DF: The case of Czechoslovakia is actually a great case, but this is an intellectual, amicable split. Now, where I see a danger, just to give you some insights here into the politics of the Middle East: I’m here in Amman. We have Shia, we have Sunni, we have Christians, we have many different ethnicities. They, quite frankly, do live together in peace and everybody enjoys everybody. The same would be said of Syria. So, what you’re talking about in some respects mirrors the neo-con balkanization strategy. Aren’t you kind of worried that you’re following a strategy that is seen somewhat as a neo-con strategy if you’re going to apply it to places like here in the Middle East?

GJ: I guess the neo-cons can’t be wrong about everything. But seriously now, the neo-con strategy is basically divide and conquer, and they have absolutely no interest in creating a Kurdistan for the Kurds or a Shi’ite Iraq for the Shi’ites and a Sunni Iraq for the Sunnis. All they’re concerned with is keeping these people corralled together in the same country and getting them fighting and hating each other. Why? Because that’s to their advantage.

The Israelis are afraid of strong neighbors. Iraq was a strong neighbor, but Iraq had internal tensions and problems, and once the strong leader at the center was removed it was very, very easy, it was child’s play for these people to get all the Iraqis of different groups fighting with each other and killing one another, and once that gets started, well, it just takes on a life of its own.

DF: That’s a good answer. You gave a great answer.

GJ: Well, thank you.

DF: That’s a very strong answer. OK. Very good. Because yeah, you could have some people trying to say, “Well, we’re trying to create what Greg is talking about by balkanizing all of these parts.” But you’re right, it is more of a divide and conquer and just keep people warring, where Czechoslovakia was an amicable split and something that they’ve actually tried to do in North and South Sudan is create this amicable split even though it’s not quite working.

But, Greg, is it the real problem isn’t so much the ethnicities that we have among places, but it’s the forced cultural diversity plan that’s coming out of the Israeli group or the Jewish groups. Isn’t this the real problem?

GJ: Well, it is true that in more traditional societies you would have the possibility of, and this is especially true in the Near and Middle East, where you have these intensely ethnocentric, closed groups living together. In the past, they had reached a kind of modus vivendi. They could live together in a comfortable way. But they could only live together because they in effect practiced a kind of strong ethnic nationalism. They would only marry within their own groups, they would live in their own quarters, and things like that. I know somebody whose family lived in the Armenian quarter of Jerusalem for hundreds and hundreds of years, and they managed to live peacefully with the other Christian groups and the Muslims in Jerusalem for centuries. So, that is possible.

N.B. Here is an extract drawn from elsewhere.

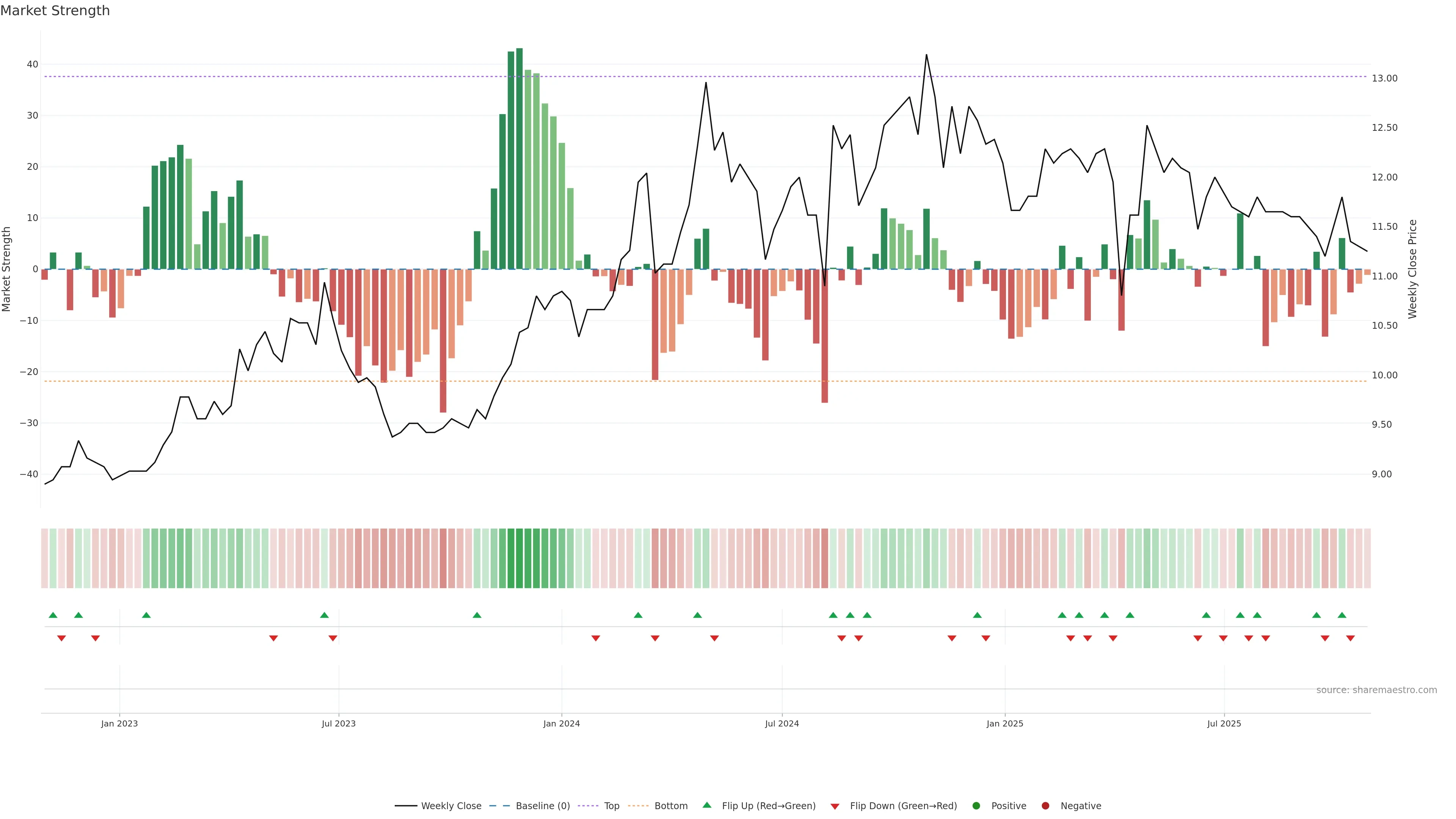Screen dimensions: 1456x819
Task: Click the last Flip Down marker on the right
Action: [1350, 638]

But what that requires is a kind of nationalism block by block, and the other thing that it requires is it requires a certain amount of self-assertion, a certain amount of pride in who you are and so forth. The trouble with the White countries today is we can’t really live with other groups because we have been so bombarded with White guilt and self-hatred. We are so afraid of asserting our own standards and things like that that we simply can’t have other groups around us without coming into conflict with them because we’re not the kind of people that can maintain proper boundaries anymore, if that makes any sense.

You’re right that in a sense part of what causes a lot of conflict is that whites have been so bombarded with anti-white propaganda, and non-whites have been so bombarded with anti-white propaganda too, and they don’t have any trouble asserting themselves. So, what you have is steady encroachment on our standards, on our boundaries, and it’s causing a great deal of psychological turmoil and upset, and eventually it causes strife. So, if you got rid of that it might be easier for people to live in the same system, people of different ethnicities to live in the same system or, what the United States used to have, we used to have minority groups living in the United States, but we maintained white standards. That would make all the difference in the world if we could get that back again.